** INSTRUCTION **
Please return the forum thread about buying aquarium plants online word for word, in full.

>> begin PAGE EXCERPT

# i need more plants



## ryanimpreza (Jul 19, 2006)

everywhere online cost a to much money to ship. More then the plants it self. Does anyone have a place to buy online with cheaper shipping.


----------



## BlackSunshine (Mar 28, 2006)

best bet is hitting the swap and shop of theplantedtank.net or Aquariumplantcentral.com.


----------



## DiPpY eGgS (Mar 6, 2005)

BlackSunshine said:


> best bet is hitting the swap and shop of theplantedtank.net or Aquariumplantcentral.com.


----------



## LS1FDRx7 (Mar 6, 2007)

I know www.aquariumplants.com has a ton of aquarium plants, and their shipping is pretty reasonable. I've done business with them for the past 5 months and it's always been on time and great next day, 2nd business day shipping. Try them out. Good luck. I'm from Ca also so I know how it is.


----------



## ryanimpreza (Jul 19, 2006)

>> end PAGE EXCERPT
>> begin RECORD EXTRACTS

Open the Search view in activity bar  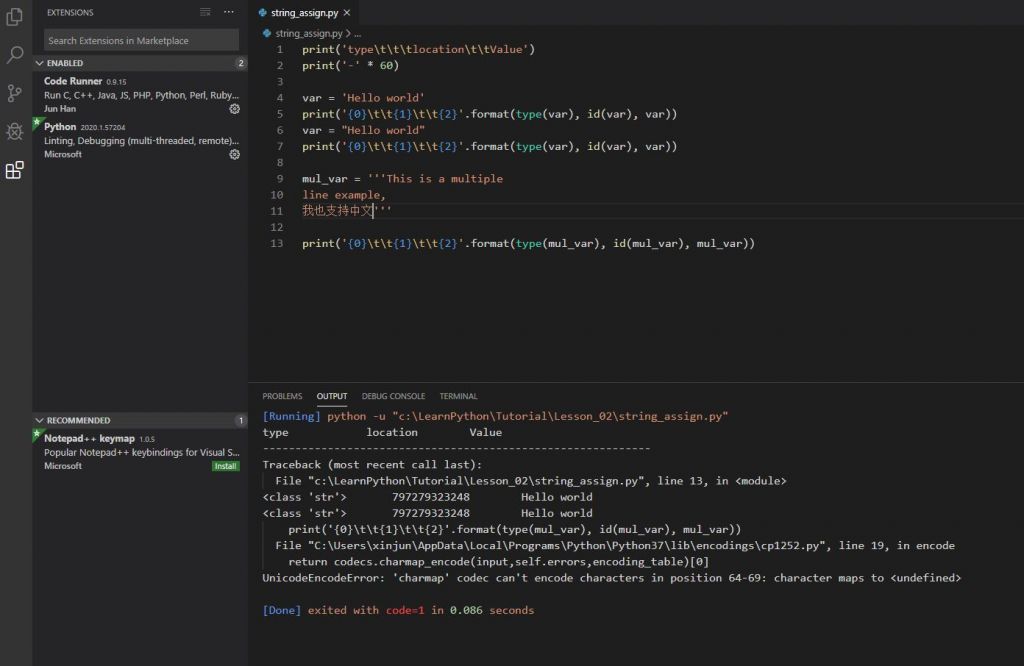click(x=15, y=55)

>> end RECORD EXTRACTS
>> begin RECORD EXTRACTS

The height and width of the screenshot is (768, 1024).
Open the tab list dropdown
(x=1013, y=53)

>> end RECORD EXTRACTS

** ANSWER BELOW **
# i need more plants



## ryanimpreza (Jul 19, 2006)

everywhere online cost a to much money to ship. More then the plants it self. Does anyone have a place to buy online with cheaper shipping.


----------



## BlackSunshine (Mar 28, 2006)

best bet is hitting the swap and shop of theplantedtank.net or Aquariumplantcentral.com.


----------



## DiPpY eGgS (Mar 6, 2005)

BlackSunshine said:


> best bet is hitting the swap and shop of theplantedtank.net or Aquariumplantcentral.com.


----------



## LS1FDRx7 (Mar 6, 2007)

I know www.aquariumplants.com has a ton of aquarium plants, and their shipping is pretty reasonable. I've done business with them for the past 5 months and it's always been on time and great next day, 2nd business day shipping. Try them out. Good luck. I'm from Ca also so I know how it is.


----------



## ryanimpreza (Jul 19, 2006)